_Given exercise_: Transcribe the stretch of lines from the one containing "Task: Switch to the 动画 ribbon tab" through the one containing "Action: pos(1092,594)", both included, and leave the pictures out of your answer.

_Records provided_:
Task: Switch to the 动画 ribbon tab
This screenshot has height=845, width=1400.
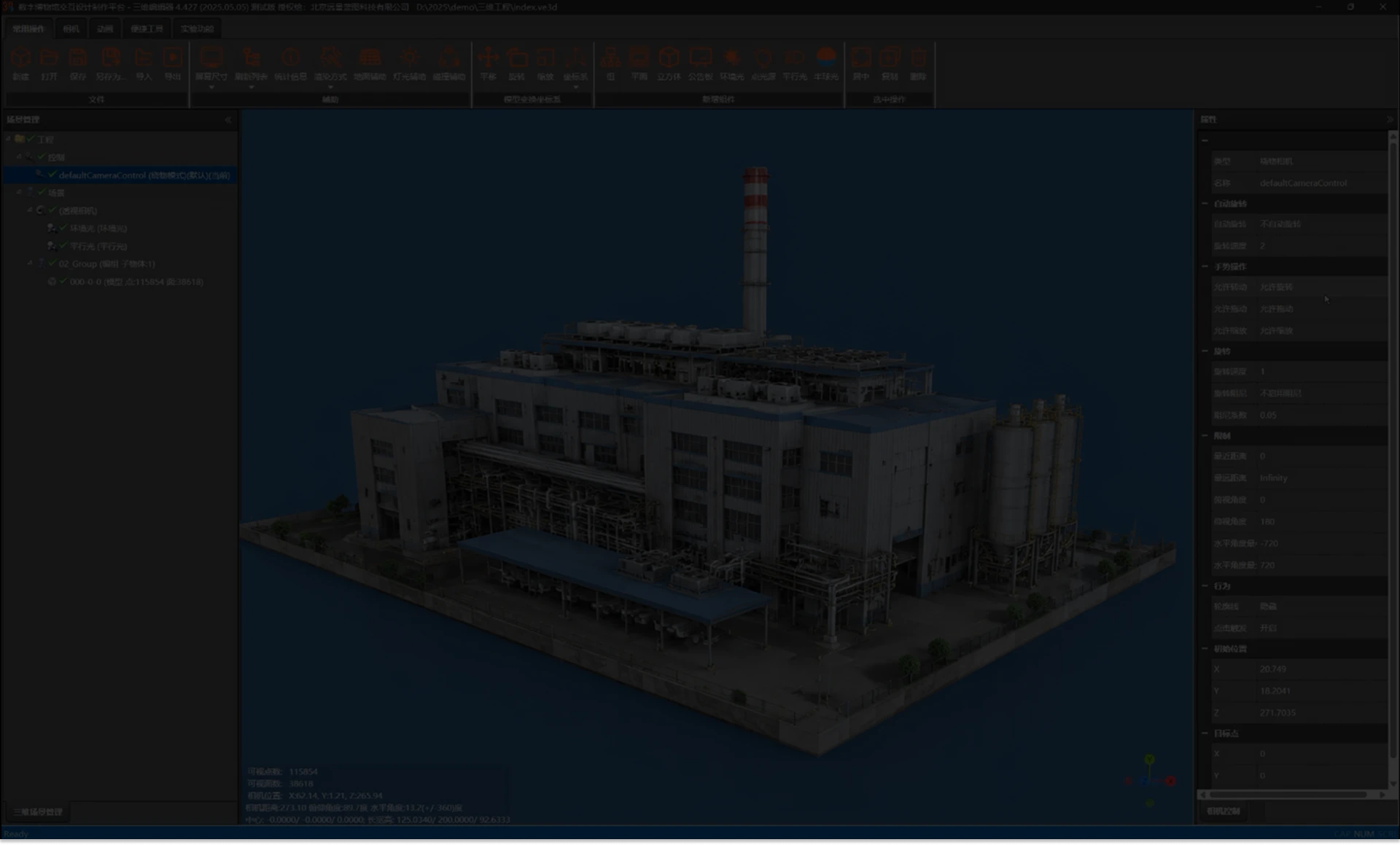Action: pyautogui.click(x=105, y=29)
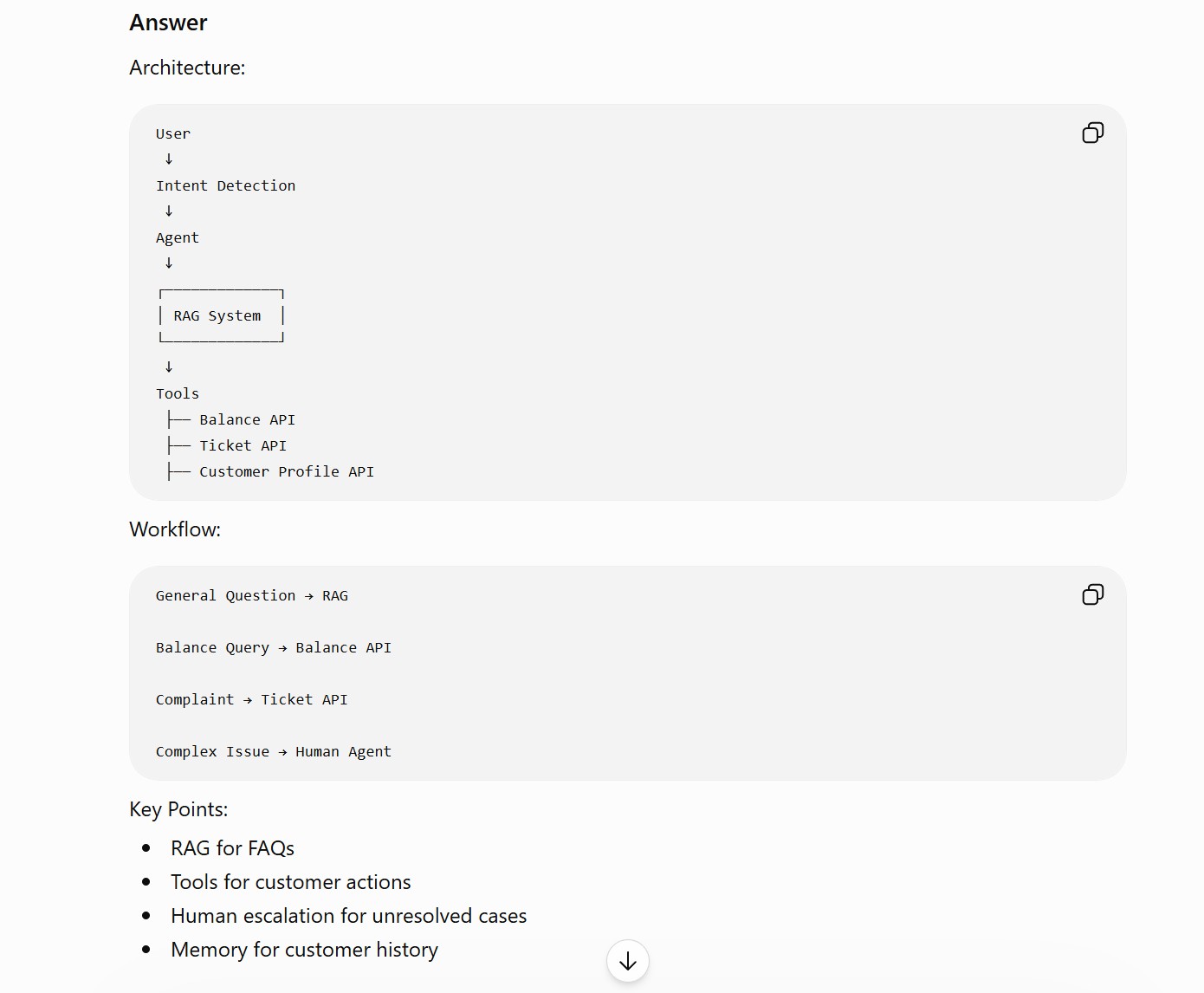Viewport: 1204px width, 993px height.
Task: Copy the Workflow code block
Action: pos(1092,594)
* * *
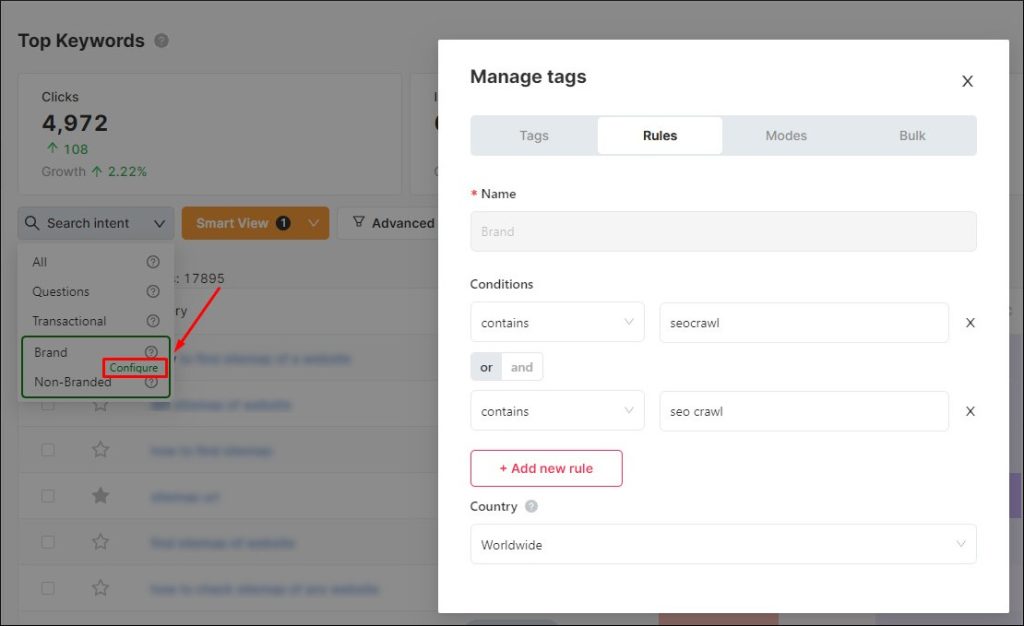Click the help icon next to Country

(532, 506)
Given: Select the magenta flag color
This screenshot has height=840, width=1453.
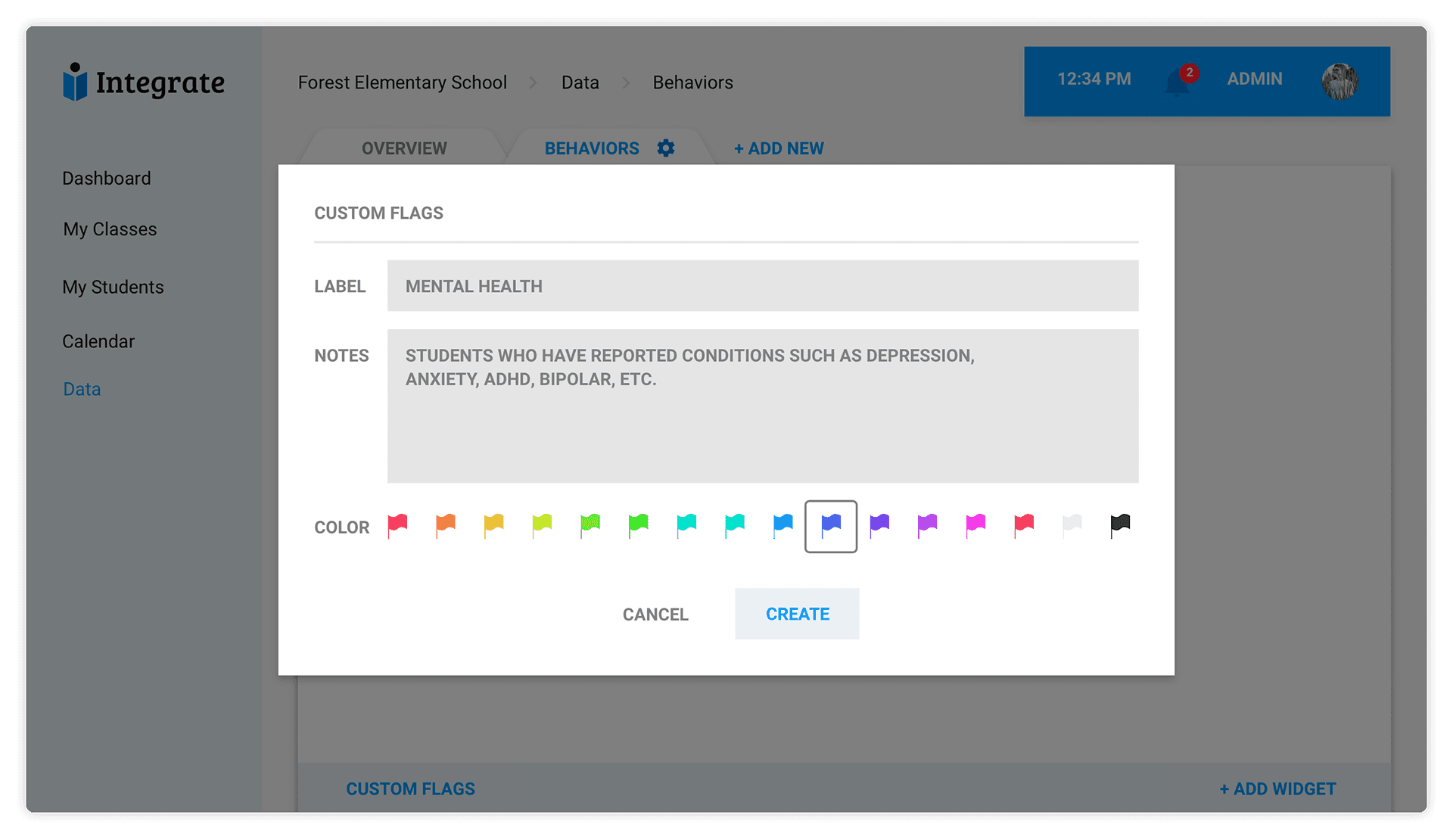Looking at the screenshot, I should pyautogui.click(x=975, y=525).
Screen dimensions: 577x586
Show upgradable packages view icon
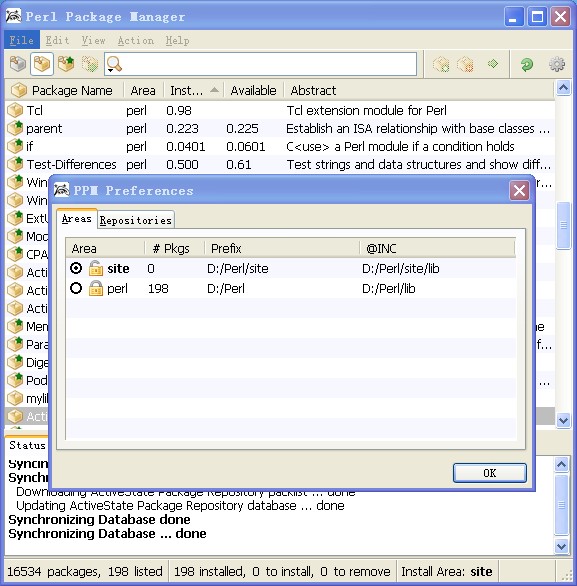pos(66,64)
==
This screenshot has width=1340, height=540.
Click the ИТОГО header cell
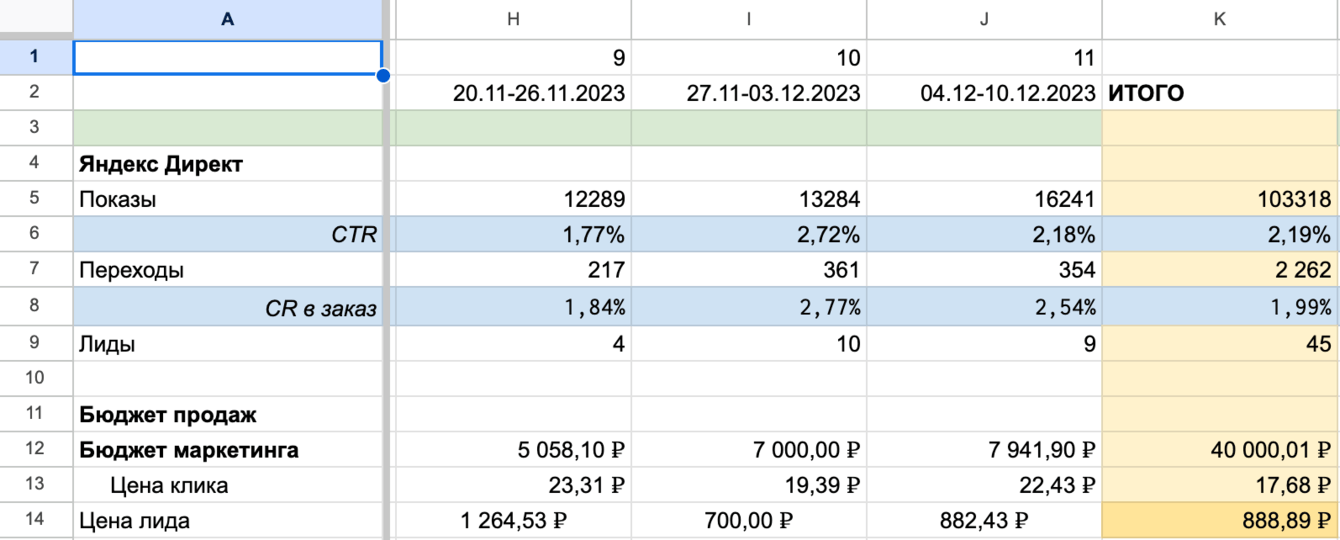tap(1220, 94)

_Answer to this problem_:
Task: Switch to the 动画 ribbon tab
This screenshot has height=845, width=1400.
Action: pyautogui.click(x=105, y=29)
Viewport: 1204px width, 993px height.
Task: Copy the Workflow code block
Action: pos(1092,594)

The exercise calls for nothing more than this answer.